The latest issue of Bloomberg Businessweek documents recent challenges against the regulatory overreach tied to the Dodd-Frank financial reforms.

In 2014 a New Jersey mortgage lender called PHH found itself in trouble with the U.S. Consumer Financial Protection Bureau. An administrative judge at the agency ordered the company to disgorge $6.4 million in ill-gotten gains from an insurance-kickback scheme. Later, the CFPB’s director, Richard Cordray, decided that didn’t go far enough. He raised the penalty 17-fold, to $109 million.

Denying any wrongdoing, PHH took its case to the U.S. Court of Appeals for the D.C. Circuit. The result could disrupt the very structure of the CFPB. No decision has yet been made, but in oral arguments on April 12, judges hearing the case raised questions far more consequential than how much, if anything, PHH ought to pay. Although it’s risky to predict a legal result based on comments from the bench, the judges sounded wary of the powers that have been given to the CFPB director.

The agency was created in 2010 by the financial reform law known as Dodd-Frank, which gave the CFPB authority to police credit cards, debt collection, home and payday loans, and other areas where consumers interact with the financial system. Under Cordray’s leadership, the CFPB has imposed billions of dollars in penalties, restitution, and compliance costs on financial giants, including Bank of America, Capital One, Citigroup, and JPMorgan Chase.

The dispute over the CFPB is the latest attempt by business interests to limit the scope of Dodd-Frank. Backed by Wall Street and corporate lobbyists, Republicans in Congress have tried to roll back various provisions of the law. That effort has so far failed, and now the courts have become an alternative venue for the campaign. “The financial industry is using all the tools available to resist the regulation mandated under Dodd-Frank,” says Brian Marshall, policy counsel at Americans for Financial Reform, an advocacy group.

On March 30, in a separate case, a federal trial judge in Washington rejected a major ruling by the Financial Stability Oversight Council, another creation of Dodd-Frank. The FSOC had designated MetLife too big to fail, making the largest U.S. life insurance company subject to heightened regulatory and financial requirements. The court called that decision “arbitrary and capricious.”

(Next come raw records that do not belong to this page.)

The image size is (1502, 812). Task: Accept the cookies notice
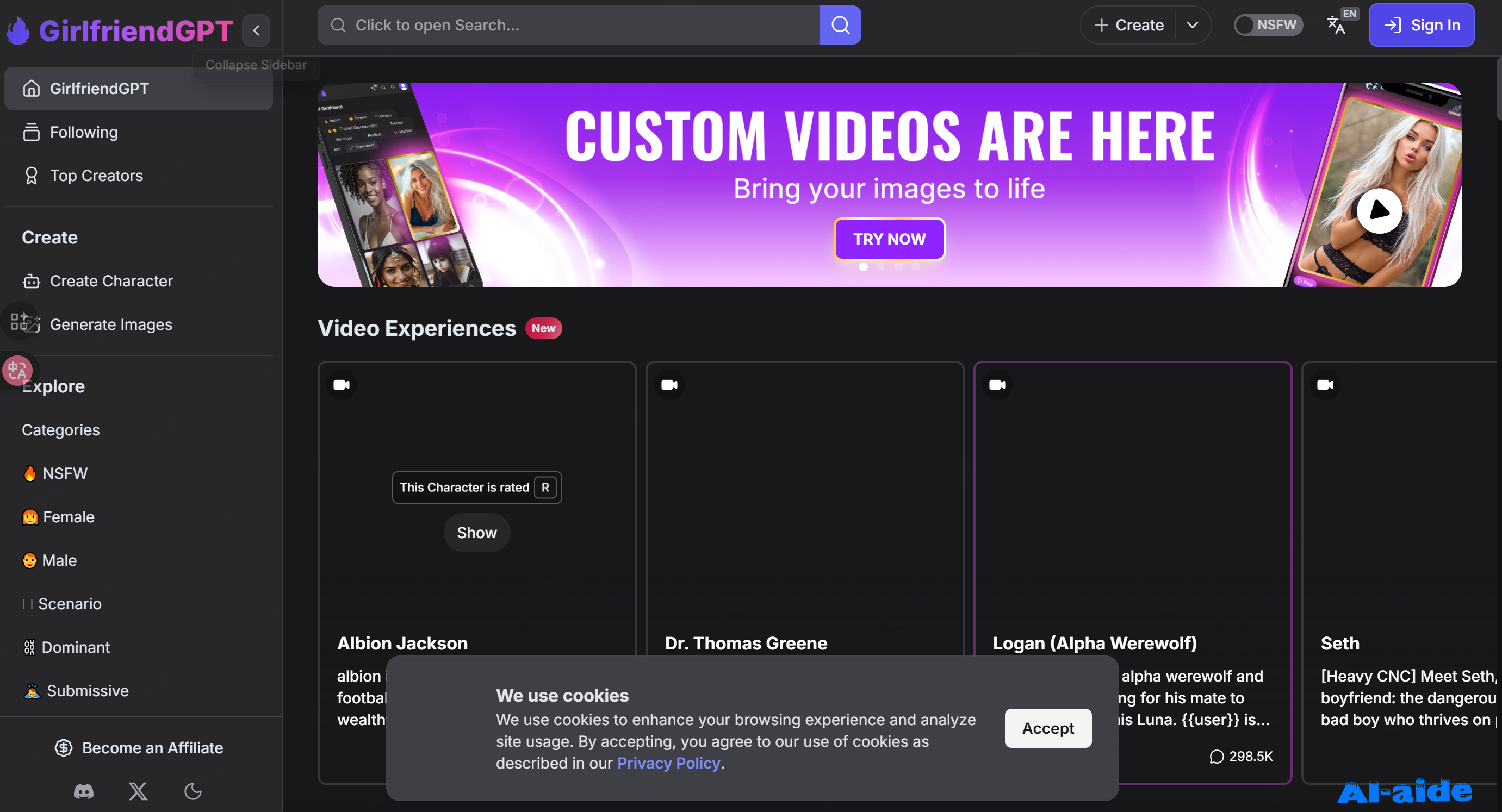pos(1047,728)
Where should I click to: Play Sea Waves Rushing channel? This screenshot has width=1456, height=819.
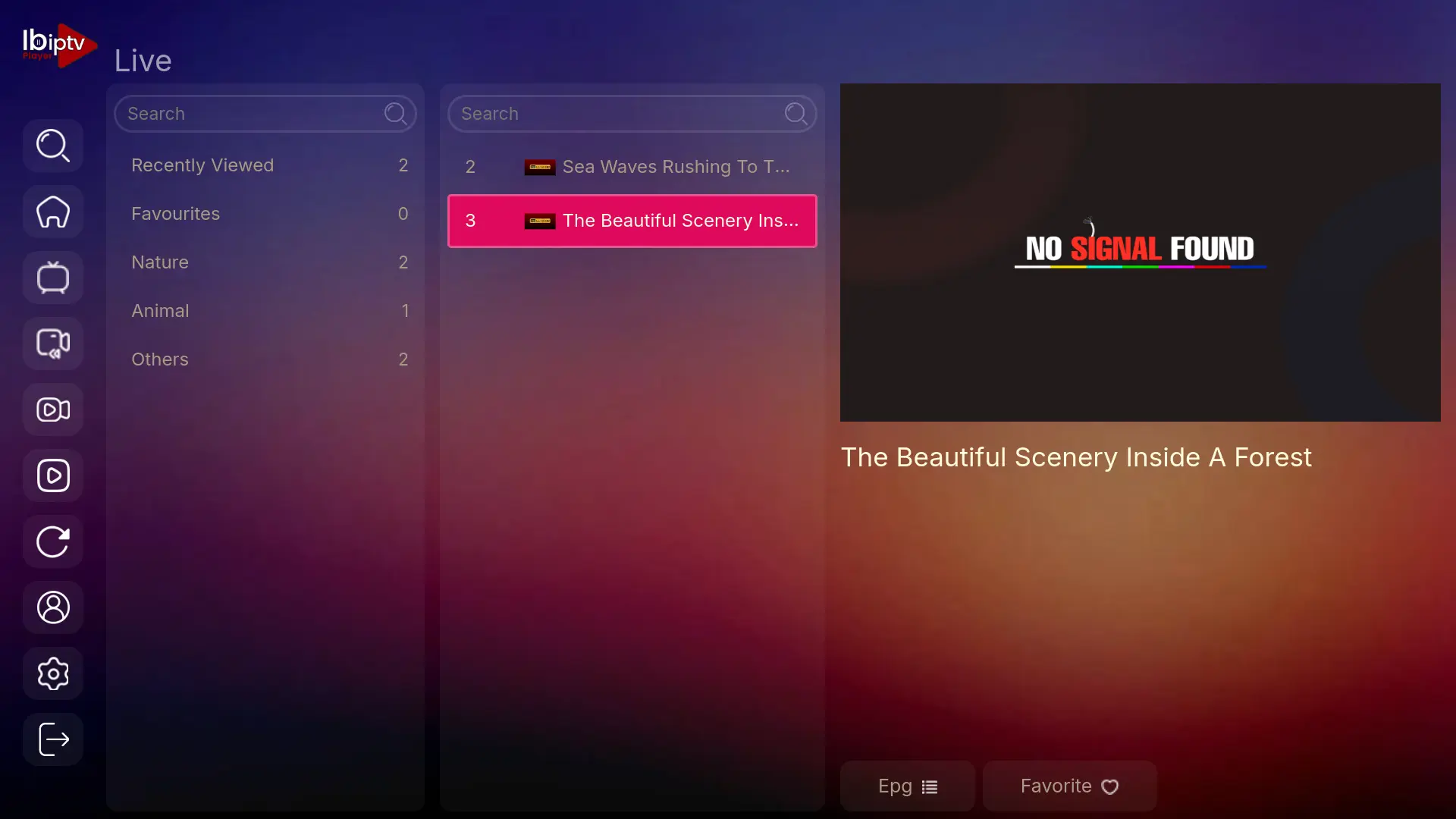coord(632,167)
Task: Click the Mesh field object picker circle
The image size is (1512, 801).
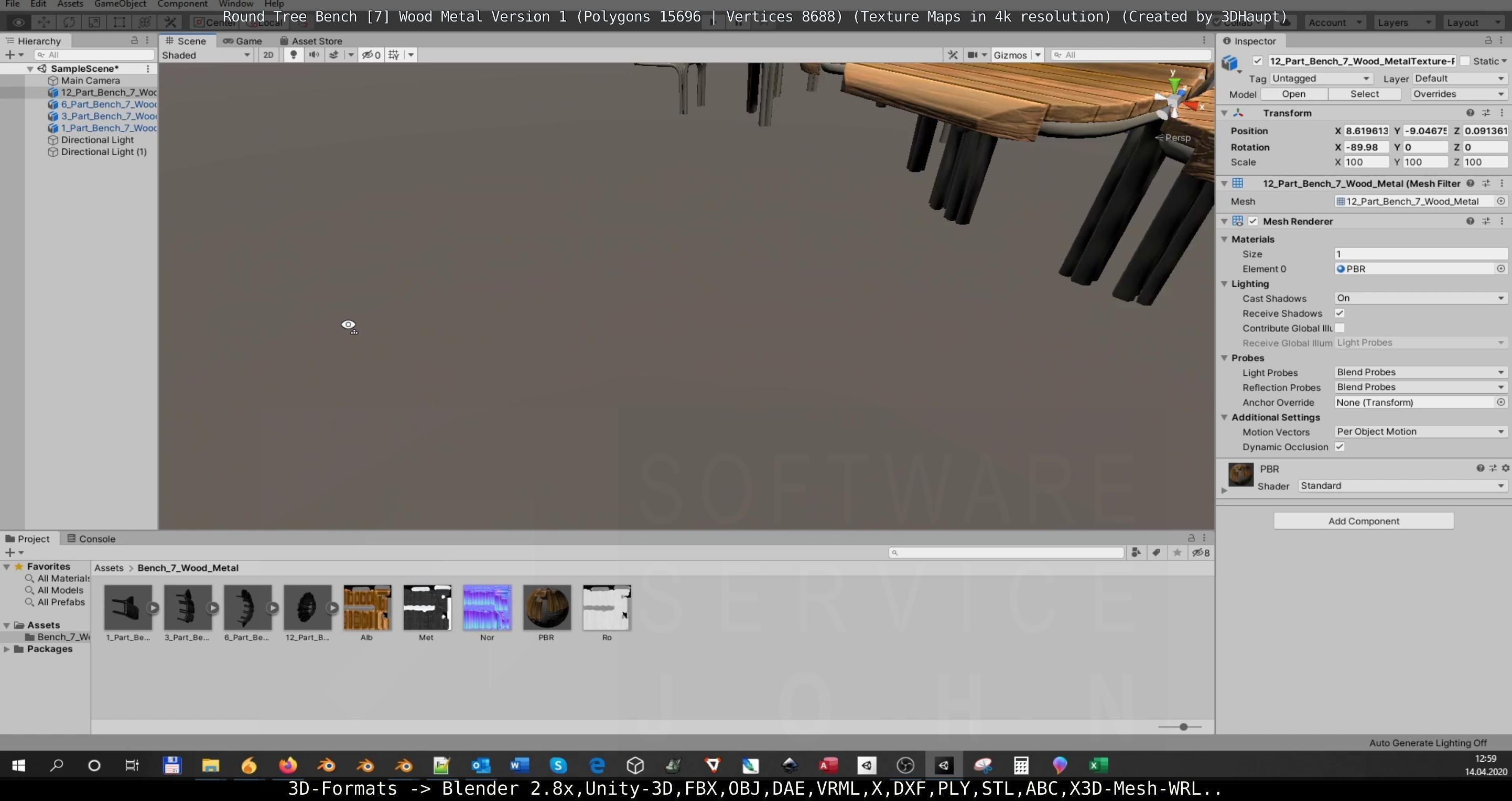Action: [1500, 201]
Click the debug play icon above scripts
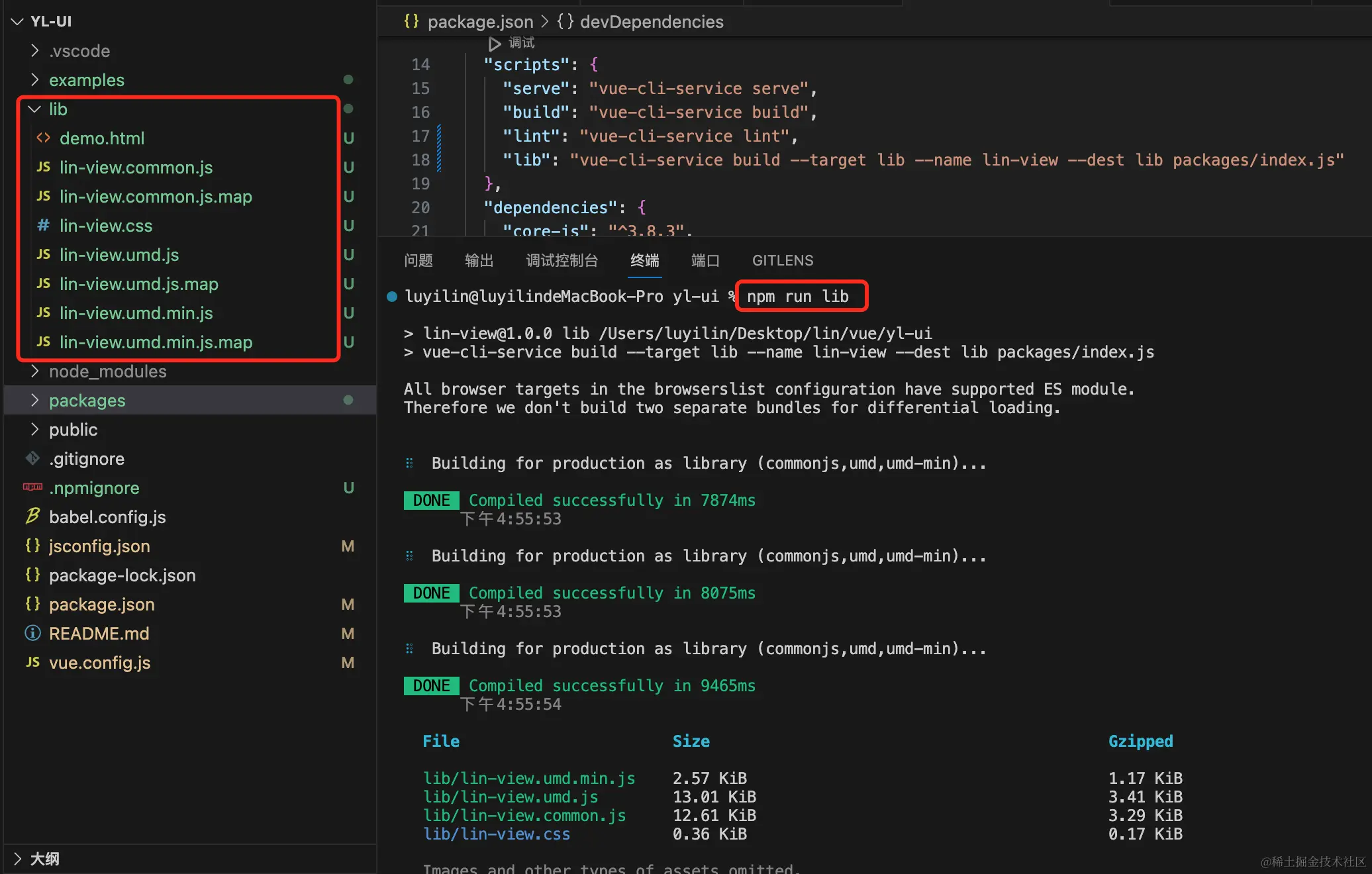Viewport: 1372px width, 874px height. (494, 44)
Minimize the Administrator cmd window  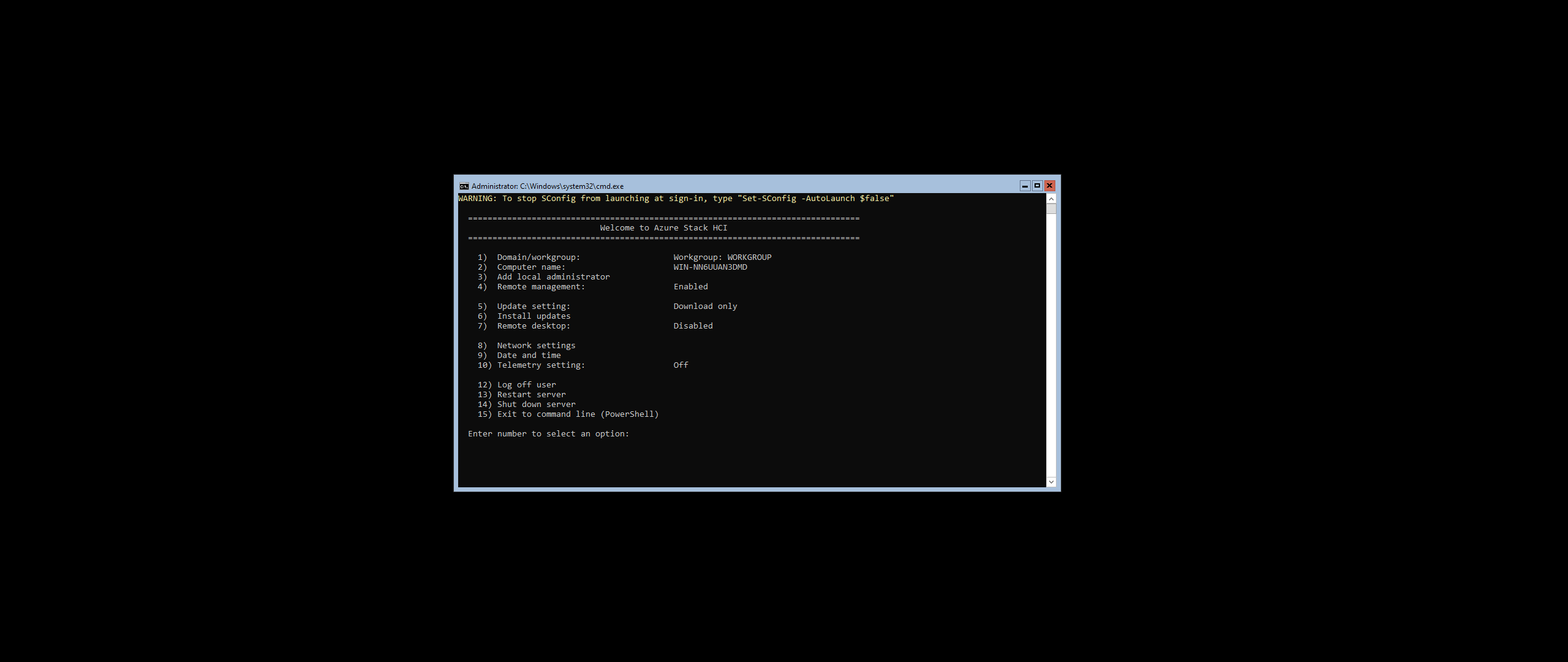(1025, 186)
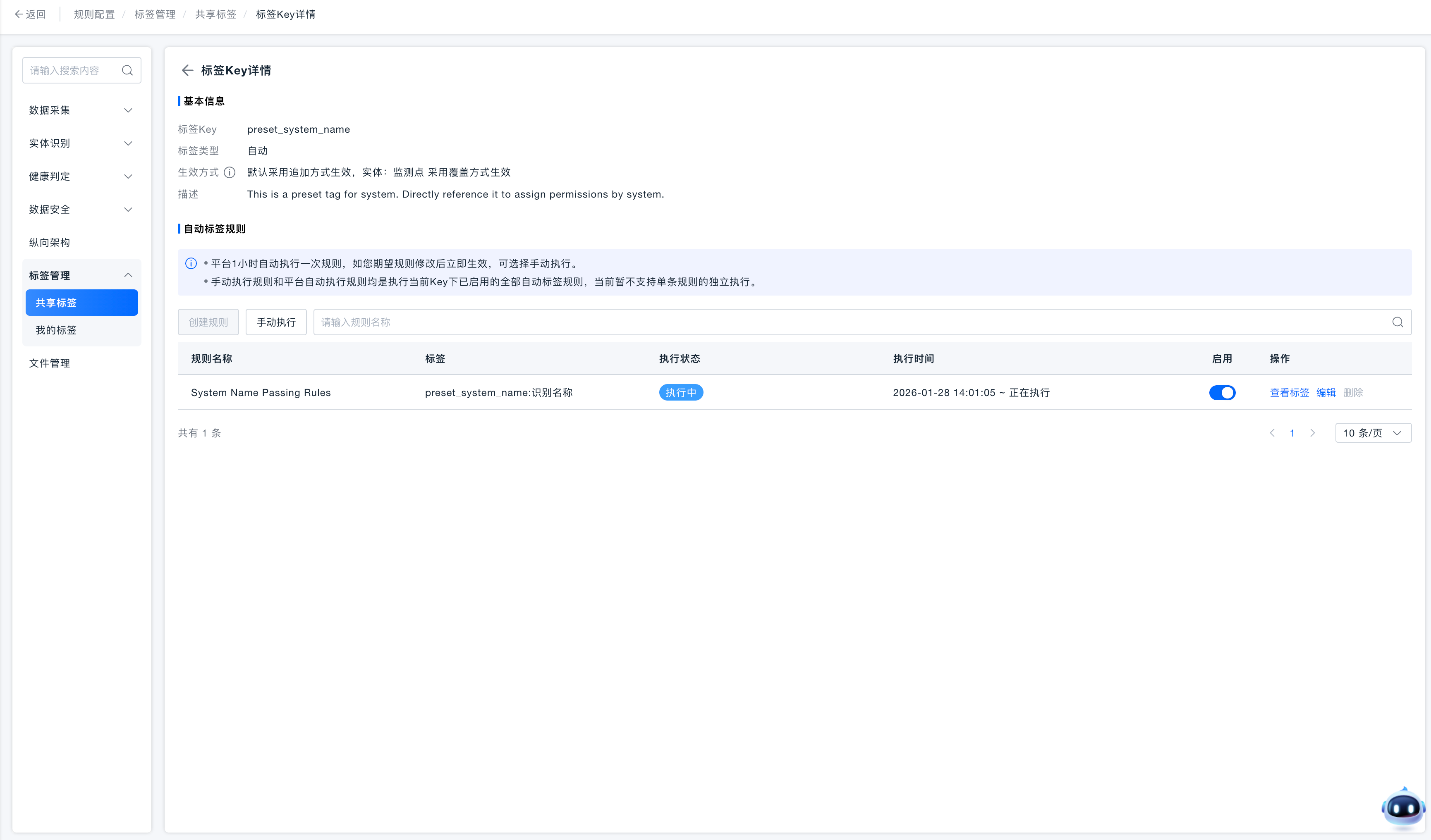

If upheld, the ruling favoring MetLife could undermine the council’s authority to designate nonbanks as “systemically important financial institutions” subject to tougher rules because their failure could ignite widespread panic. “This decision leaves one of the largest and most highly interconnected financial companies in the world subject to even less oversight than before the financial crisis,” Treasury Secretary Jacob Lew said in a statement. Lew, Federal Reserve Chair Janet Yellen, and Cordray are three of the council’s 10 voting members. …

… The legal battle against Dodd-Frank features some star lawyers. MetLife’s lead attorney, Eugene Scalia, son of late Supreme Court Justice Antonin Scalia, is a partner at the Washington law office of Gibson, Dunn & Crutcher. In recent years, the younger Scalia has brought successful suits eroding Dodd-Frank rules that limited speculative trading in derivatives, let shareholders more easily oust corporate directors, and forced disclosure of payments to foreign governments to facilitate oil and gas projects.

Scalia’s law partner, Ted Olson, a former solicitor general in the George W. Bush administration, argued PHH’s appeal challenging the CFPB. That case began with the agency’s determination that the company had arranged illegal kickbacks when it steered borrowers to mortgage insurers who bought reinsurance from one of its own subsidiaries. PHH contends its conduct was proper and has been standard in the industry for decades.

On appeal, Olson and other lawyers at Gibson Dunn raised a slew of objections, some quite technical. In addition, Olson’s team asserted that the CFPB’s structure violates the constitutional principle of separation of powers, because its sole director, Cordray, can’t be easily ousted by the president and isn’t accountable to Congress.